Beasly sopraggiunse a fronteggiare l’uomo delle Nazioni Unite.
— Io non voglio lavorare con nessun altro — dichiarò. — Se lei butta Hiram fuori di qui, io vado con lui. Hiram è la sola persona che mi abbia sempre trattato da umano.
— Ha visto? Ecco qui! — disse Henry trionfante.
— Aspetti un momento, Beasly — disse l’uomo delle Nazioni Unite. — Possiamo fare in modo che per lei ne valga la pena… Immagino che un interprete in una situazione del genere possa richiedere un adeguato stipendio.
— I soldi non sono niente per me — proclamò Beasly. — Non mi ci posso comprare gli amici… La gente riderà ancora di me.
— Vuol dire proprio questo, signore — spiegò Henry. — Non c’è nessuno che sia più cocciuto di Beasly. Lo so bene, lavorava per me.
L’uomo delle Nazioni Unite sembrò sbalordito e alquanto disperato.
— Le ci vorrà un bel po’ di tempo prima di trovare un altro telepatico — precisò Henry. — Sempre che poi riesca a parlare con questi signori.
L’uomo delle Nazioni Unite sembrava stesse soffocando. — Dubito che ce ne sia un altro sulla Terra — disse poi.
— Be’, allora? Vuole decidersi? — disse brutalmente Beasly. — Non mi va di star qui tutto il giorno.
— E vabbene! — urlò l’uomo delle Nazioni Unite. — Occupatevene voi due!… Prego, volete occuparvene voi due? C’è qui una possibilità che non possiamo lasciarci sfuggire. C’è qualcosa d’altro che volete? Nulla che io possa fare per voi?
— Sì che c’è — rispose Taine. — Ci sono quei tizi di Washington e i papaveri degli altri Paesi. Me li tenga lontani.
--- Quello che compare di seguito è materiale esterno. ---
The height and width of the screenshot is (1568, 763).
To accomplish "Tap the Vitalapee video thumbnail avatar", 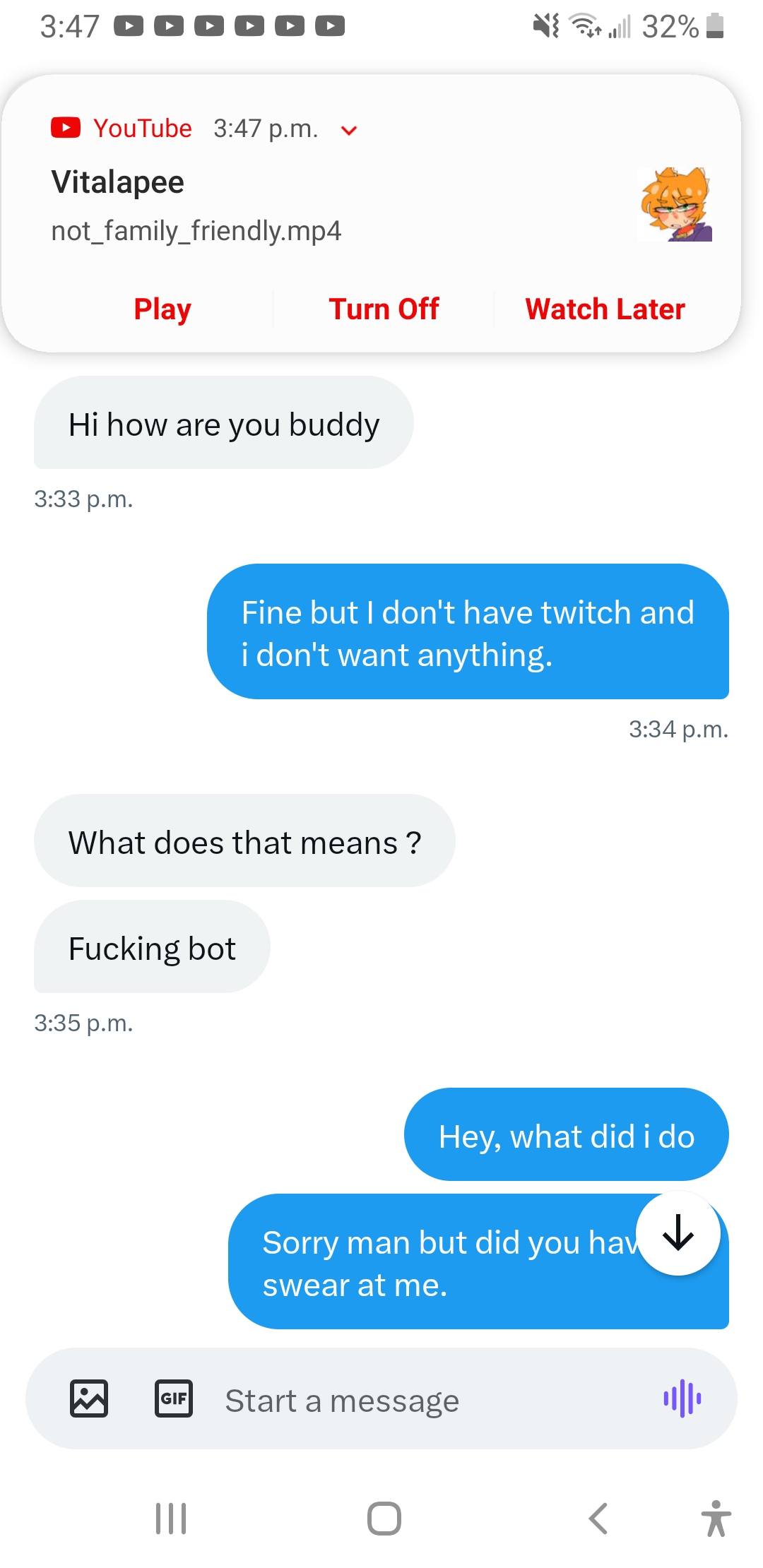I will [x=675, y=204].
— Spiegherò attentamente le cose a ognuno. Non ci saranno interferenze.
— E poi ho bisogno di un chimico e di qualcuno che capisca qualcosa in quelle selle. E presto anche: io posso tirare in lungo con questi ragazzi ancora un po’, ma mica tanto ancora.
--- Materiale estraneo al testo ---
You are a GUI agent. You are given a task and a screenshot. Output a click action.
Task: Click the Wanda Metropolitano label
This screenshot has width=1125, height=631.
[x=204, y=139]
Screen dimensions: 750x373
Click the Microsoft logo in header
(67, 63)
— Tutti quelli di cui ha bisogno — assicurò l’uomo delle Nazioni Unite. — Proprio tutti. Potrò averli entro poche ore. E in un paio di giorni ci sarà qui un bel gruppo di esperti pronti a darle tutto quello di cui lei abbia bisogno… appena lo chieda.
— Signore — disse Henry mellifluamente — lei è molto comprensivo: io e Hiram lo apprezziamo moltissimo. E ora, dal momento che tutto è a posto, credo di capire che ci siano dei giornalisti che attendono. Potrebbe interessarli l’accordo da lei fatto.
L’uomo delle Nazioni Unite, a quel che sembrava. non aveva certo in animo di protestare e, insieme a Henry, si avviò con passo pesante su per i gradini.
Taine tornò a voltarsi e guardò verso lo sterminato deserto.
— È proprio un’aia grande — mormorò.